Je tiens à vous dire que les membres du comité ont déjà discuté de la possibilité d’inviter le président de cette société à comparaître devant nous. J’ai donc pensé que je devais vous le souligner.
Vos recommandations sont très détaillées. Je les ai passées en revue pendant une partie de votre témoignage. Elles cadrent avec ce qu’Alex nous a dit à propos de la nécessité pour la Croix-Rouge d’être sur le terrain en Érythrée et bon nombre d’autres choses.
Je vais vous laisser pendant un moment, parce que quelque chose d’autre me préoccupe.
Monsieur Berhane — ma prononciation est-elle approximativement correcte?
Les agents du régime auxquels vous avez fait allusion sont-ils connus? Connaissez-vous leur nom? Viennent-ils du consulat?
Oui. La plupart d’entre eux sont bien connus. Par conséquent, nous connaissons leur nom.
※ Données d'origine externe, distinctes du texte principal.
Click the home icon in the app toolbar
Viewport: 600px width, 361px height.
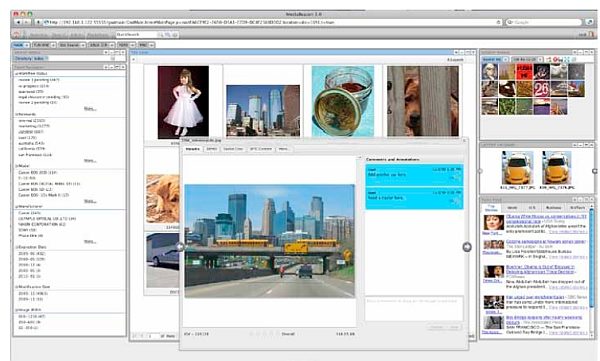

Cependant, il y a des gens qui travaillent clandestinement. De plus, tous les gens qui ont payé l’impôt de 2 p. 100 disposent de tous les détails, et ils savent exactement qui leur impose ces frais. Nous possédons tous ces documents.
Les citoyens américains qui vivent au Canada sont imposés dans leur propre pays. Cette situation n’est donc pas inattendue ici. Mais ce qui nous préoccupe, ce sont les menaces et l’intimidation qui l’accompagnent.
Je pense que, compte tenu de sa position, notre gouvernement pourrait envisager d’exiger la fermeture du consulat.
Quelle est l’importance de la diaspora canadienne, le savez-vous?
Cet impôt n’est pas un impôt ordinaire. Par exemple, si je demande un relevé de notes de l’université que j’ai fréquentée là-bas, on ne m’impose pas des frais pour ce service. Cependant, je dois payer l’impôt de 2 p. 100. Quand avez-vous quitté votre pays? Disons que c’était en 2002. Donc, de 2002 à aujourd’hui, ils présument que vous avez touché un salaire annuel de 40 000 $. Donc, en fonction de cela, ils effectuent un simple calcul, et il vous faut verser ce montant d’abord. Ensuite, ils vous fourniront votre relevé de notes. Puis, si vous souhaitez prouver que vous possédez des propriétés, vous devez payer de nouveau un impôt de 2 p. 100. Par conséquent, cela ne ressemble pas à un impôt ordinaire.
À peu près 20 000 Érythréens vivent à Toronto ou dans les environs. Bien entendu, la plupart d’entre eux refusent de payer. Je dirais que peut-être la moitié d’entre eux acquittent l’impôt. Lorsqu’on accepte de le régler, on ne le règle pas pour une seule année. Il faut payer l’impôt de 2 p. 100 sur la totalité des revenus touchés depuis son départ de l’Érythrée, et l’on doit faire des dons en argent. Le processus compte quatre étapes. Le montant minimal à débourser s’élève donc à 500 $. Il faut verser ces sommes et remplir un formulaire.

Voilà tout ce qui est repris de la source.